The term "rage farming" was a new term to me when I started to see people talking about it on twitter - here is the
Slang Dictionary definition:
Rage-farming is a slang term for the political tactic of intentionally provoking political opponents in order to create or increase exposure for one’s group or cause. The tactic is especially associated with conservative and far-right political groups.
The term rage farming is always used in a critical way. It is typically applied to the act of posting intentionally inflammatory content or otherwise trolling political opponents online with the goal of eliciting a large number of angry responses, thus leading to widespread exposure for the original poster. However, the term may be applied to practices other than online posts, such as making inflammatory comments in interviews or speeches that will be widely covered by the media.
Similar, I guess, to the practice of
sending a bunch of flying monkeys after a blogger or twitter-poster. Except in this case creating more rage itself is the point.
A political scientist told The Tyee he expects aggressive attacks on politicians to increase in Canada as right-wing politicians continue to engage in “rage farming” by advancing false and misleading conspiracy narratives.
“They know how to feed those narratives,” said University of Alberta political scientist Jared Wesley.
“It is little half-truths, sometimes more blatant lies, that kind of plant the seeds for this rage farming,” he said.
...[Wesley said] politicians in Canada were stoking resentment of so-called elites.
“This time around, it’s not just anti-elitism, it’s what we call anti-pluralism,” Wesley said, explaining that United Conservative Party politicians in Alberta in particular advance the narrative that there are “pure people out there, pure Albertans.”
And so when people like Freeland come to their town, they are targets for abuse because they are not viewed as real Albertans or real Canadians, he said. Freeland is from Peace River, Alberta, north of Grande Prairie.
All three politicians [Kenney, Poilievre, Smith] have, for example, been pushing the narrative that Trudeau is somehow attempting to punish farmers by searching for ways to lower emissions from fertilizer.
Smith in particular, has made numerous statements about how vaccine mandates were an unnecessary intrusion on people’s freedoms and she has threatened to fire the board of Alberta Health Services and the College of Physicians and Surgeons of Alberta.
She has advanced the idea of an Alberta Sovereignty Act that she says would allow Alberta to opt out of federal laws, including those governing guns.
“What these narratives do for conspiracy theorists, is that it helps them make sense of, first of all, complex things that don’t otherwise make sense; it’s boiled down into something really simple,” Wesley said.
“And secondly, it gives [conspiracy theorists] an out of sorts, where it allows them to see other people as being either the source of their problems or as being less moral or less worthy.”
Ironically, he said, this extreme behaviour by people like McDavid will make it less likely that politicians will come to hear them out in their communities because they don’t wish to be abused and they legitimately fear for their safety.
When an incident like the attack on Freeland happens, it takes a politician away from the message they were there to deliver.

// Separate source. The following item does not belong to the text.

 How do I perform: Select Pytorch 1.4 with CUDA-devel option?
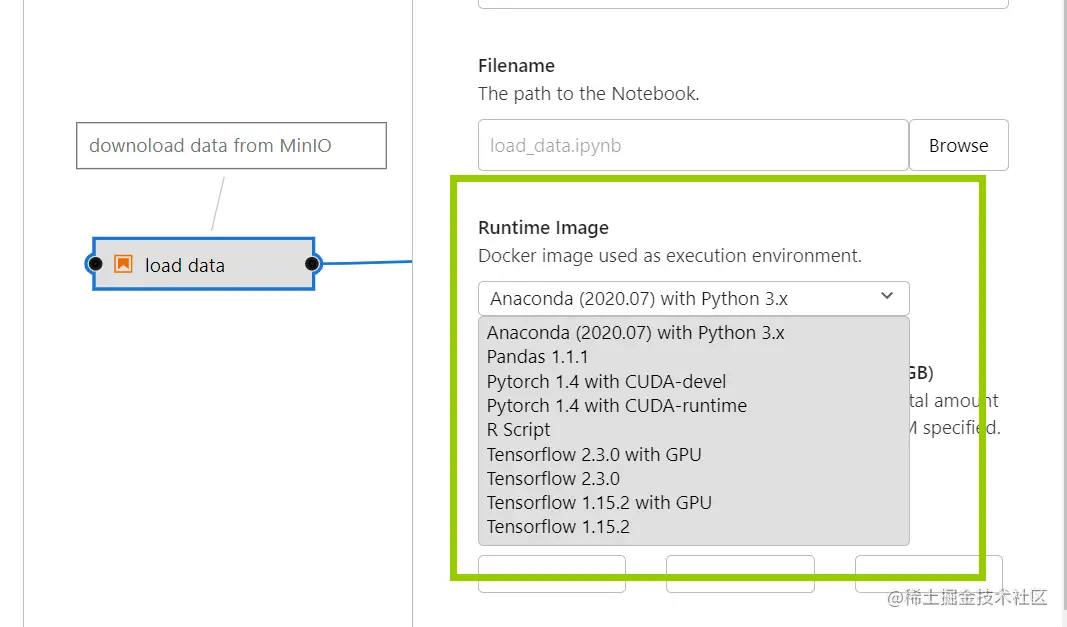click(x=606, y=381)
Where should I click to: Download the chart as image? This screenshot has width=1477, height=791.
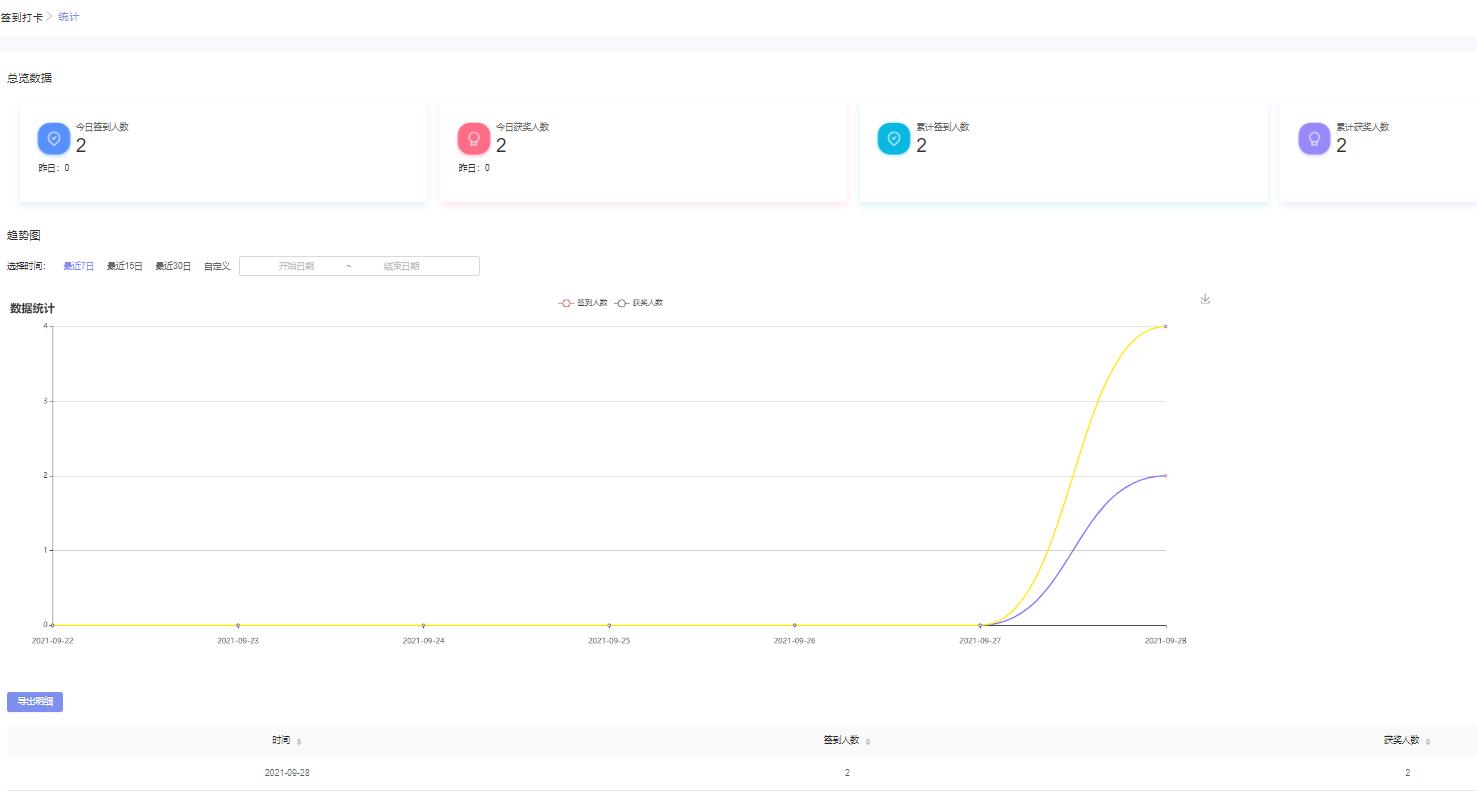(x=1205, y=299)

“So this creates a spiral; a populist spiral where people say they are not listening to us.” Wesley said.
“Well, of course, they are not listening to you. Look at what is happening when they try to listen. It is just a self-perpetuating cycle.”...
There appear to be three sections on the Canadian rage-farm right now:
1. World Economic Forum
2. Covid vaccines (plus related mandate-hate, mask-hate etc)
3. Climate change (plus related fertilizer panic, insect panic etc.)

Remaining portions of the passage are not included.